— EXERCISE GOAL —
Can you give every line of the records below as a numbered list, skipping the blank lines and leaving the pictures out?

Text and item location records
-------------------------

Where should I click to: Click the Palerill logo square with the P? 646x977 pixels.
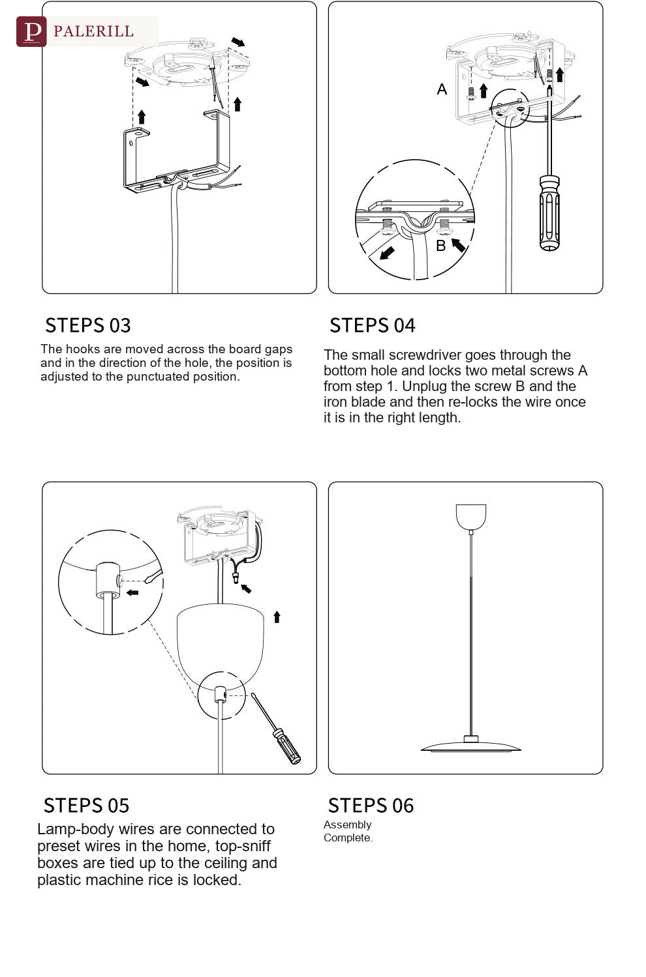[x=31, y=31]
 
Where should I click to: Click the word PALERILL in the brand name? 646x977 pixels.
[x=93, y=31]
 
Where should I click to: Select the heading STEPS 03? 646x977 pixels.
[x=88, y=325]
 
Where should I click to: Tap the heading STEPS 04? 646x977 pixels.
[x=372, y=325]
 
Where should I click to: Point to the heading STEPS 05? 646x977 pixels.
[x=87, y=805]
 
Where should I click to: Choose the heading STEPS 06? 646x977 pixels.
[x=371, y=805]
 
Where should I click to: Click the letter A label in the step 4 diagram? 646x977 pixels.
[x=442, y=89]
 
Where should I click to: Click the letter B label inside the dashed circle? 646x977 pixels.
[x=441, y=246]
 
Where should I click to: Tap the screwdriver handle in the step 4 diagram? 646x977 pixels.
[x=550, y=213]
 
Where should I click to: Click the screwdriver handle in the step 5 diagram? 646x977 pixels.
[x=286, y=746]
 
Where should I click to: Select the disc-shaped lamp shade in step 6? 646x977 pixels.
[x=471, y=746]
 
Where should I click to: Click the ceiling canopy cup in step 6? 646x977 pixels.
[x=471, y=516]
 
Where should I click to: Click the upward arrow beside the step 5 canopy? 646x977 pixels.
[x=277, y=617]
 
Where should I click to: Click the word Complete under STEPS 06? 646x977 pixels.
[x=348, y=838]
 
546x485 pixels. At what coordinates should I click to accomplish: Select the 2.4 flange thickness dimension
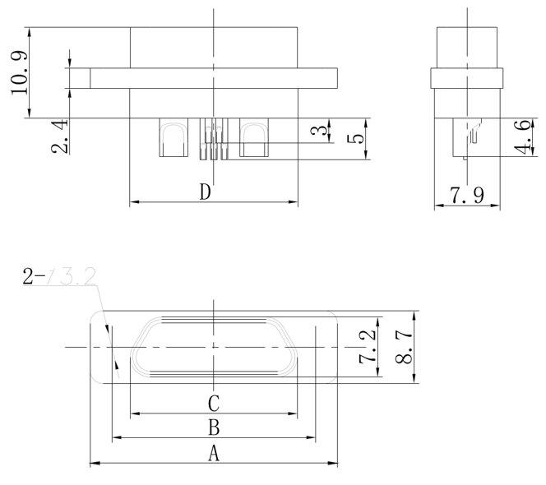coord(59,136)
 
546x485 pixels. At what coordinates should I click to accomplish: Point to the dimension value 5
coord(355,137)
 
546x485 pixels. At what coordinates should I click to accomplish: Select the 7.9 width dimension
coord(466,196)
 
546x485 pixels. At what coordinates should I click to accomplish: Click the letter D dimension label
coord(206,192)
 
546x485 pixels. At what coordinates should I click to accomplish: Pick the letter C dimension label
coord(213,403)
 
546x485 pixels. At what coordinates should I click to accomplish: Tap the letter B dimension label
coord(213,427)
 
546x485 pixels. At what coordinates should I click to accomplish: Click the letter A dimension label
coord(213,453)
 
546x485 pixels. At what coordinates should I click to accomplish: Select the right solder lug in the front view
coord(254,139)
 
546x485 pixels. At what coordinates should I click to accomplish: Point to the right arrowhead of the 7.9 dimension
coord(496,206)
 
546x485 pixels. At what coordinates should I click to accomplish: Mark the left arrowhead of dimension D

-------------------------

— SOLUTION TO THIS TASK —
1. Where should I click to: Click the Palerill logo square with the P? 646x977 pixels.
2. [x=31, y=31]
3. Where should I click to: Click the word PALERILL in the brand name? 646x977 pixels.
4. [x=93, y=31]
5. Where should I click to: Select the heading STEPS 03? 646x977 pixels.
6. [x=88, y=325]
7. Where should I click to: Tap the heading STEPS 04? 646x977 pixels.
8. [x=372, y=325]
9. Where should I click to: Point to the heading STEPS 05? 646x977 pixels.
10. [x=87, y=805]
11. Where should I click to: Choose the heading STEPS 06? 646x977 pixels.
12. [x=371, y=805]
13. Where should I click to: Click the letter A label in the step 4 diagram? 646x977 pixels.
14. [x=442, y=89]
15. Where should I click to: Click the letter B label inside the dashed circle? 646x977 pixels.
16. [x=441, y=246]
17. Where should I click to: Tap the screwdriver handle in the step 4 diagram? 646x977 pixels.
18. [x=550, y=213]
19. Where should I click to: Click the screwdriver handle in the step 5 diagram? 646x977 pixels.
20. [x=286, y=746]
21. Where should I click to: Select the disc-shaped lamp shade in step 6? 646x977 pixels.
22. [x=471, y=746]
23. Where should I click to: Click the ceiling canopy cup in step 6? 646x977 pixels.
24. [x=471, y=516]
25. Where should I click to: Click the upward arrow beside the step 5 canopy? 646x977 pixels.
26. [x=277, y=617]
27. Where should I click to: Click the word Complete under STEPS 06? 646x977 pixels.
28. [x=348, y=838]
29. 546x485 pixels. At what coordinates should I click to accomplish: Select the 2.4 flange thickness dimension
30. coord(59,136)
31. 546x485 pixels. At what coordinates should I click to accomplish: Point to the dimension value 5
32. coord(355,137)
33. 546x485 pixels. At what coordinates should I click to accomplish: Select the 7.9 width dimension
34. coord(466,196)
35. 546x485 pixels. At what coordinates should I click to accomplish: Click the letter D dimension label
36. coord(206,192)
37. 546x485 pixels. At what coordinates should I click to accomplish: Pick the letter C dimension label
38. coord(213,403)
39. 546x485 pixels. At what coordinates should I click to accomplish: Tap the letter B dimension label
40. coord(213,427)
41. 546x485 pixels. At what coordinates should I click to accomplish: Click the letter A dimension label
42. coord(213,453)
43. 546x485 pixels. At what coordinates should I click to accomplish: Select the right solder lug in the front view
44. coord(254,139)
45. 546x485 pixels. At what coordinates should I click to accomplish: Point to the right arrowhead of the 7.9 dimension
46. coord(496,206)
47. 546x485 pixels. At what coordinates should I click to accomplish: Mark the left arrowhead of dimension D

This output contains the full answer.